Remarquez, l’humoriste n’est pas de la génération des tireurs d’élite du gags, faisant plutôt partie de l’école de ceux et celles qui ne cherchent pas l’hilarité à chaque ligne. Peut-être est-ce même son intention de justement profiter de ce premier essai sur les planches pour montrer une autre facette de son métier d’auteur...

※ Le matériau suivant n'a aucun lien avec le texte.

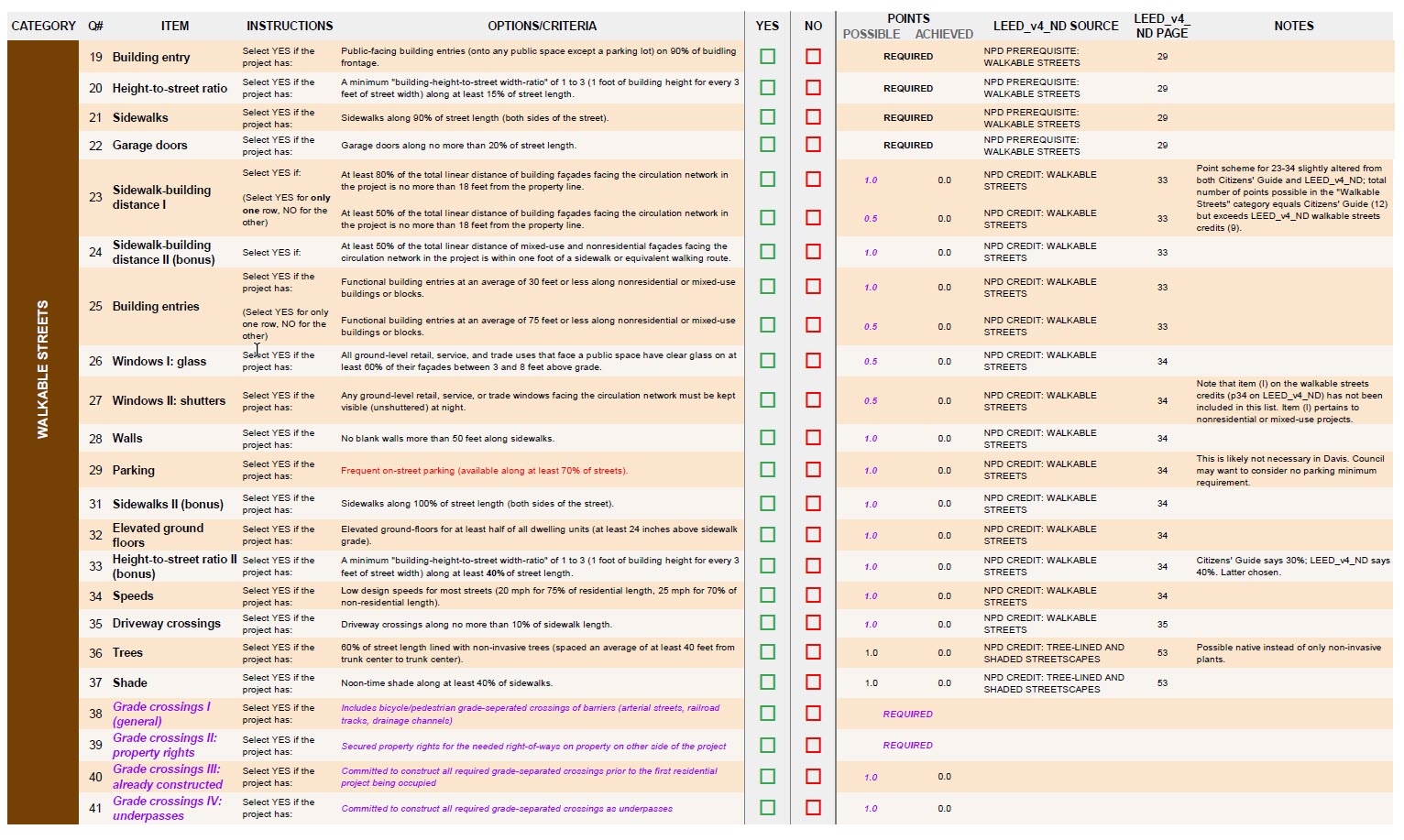Check NO for Sidewalk-building distance II (bonus)
The height and width of the screenshot is (840, 1404).
tap(813, 252)

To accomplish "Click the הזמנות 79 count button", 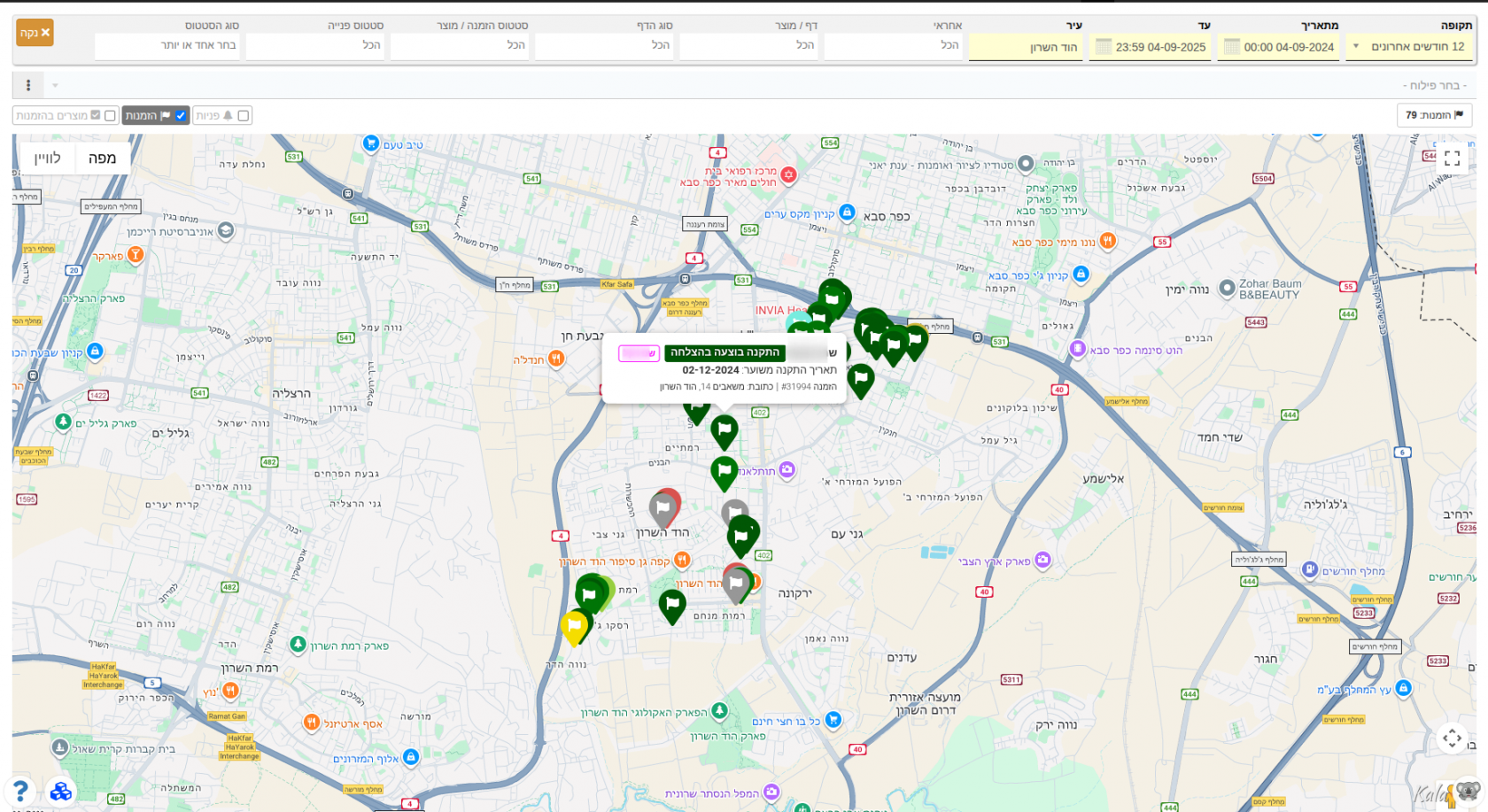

Il reste que son nom sur l’affiche crée une forme d’attente, qui n’est pas entièrement comblée. Quelques moments plus réussis viennent compenser en partie le sentiment qu’on aurait pu retravailler ce texte et cette histoire pour les emmener plus loin encore, notamment en matière de ressorts humoristiques. Il aurait aussi été possible de s’en permettre davantage dans le jeu d’acteur, qui reste ici un peu timide, comme si on avait trop eu peur des clichés.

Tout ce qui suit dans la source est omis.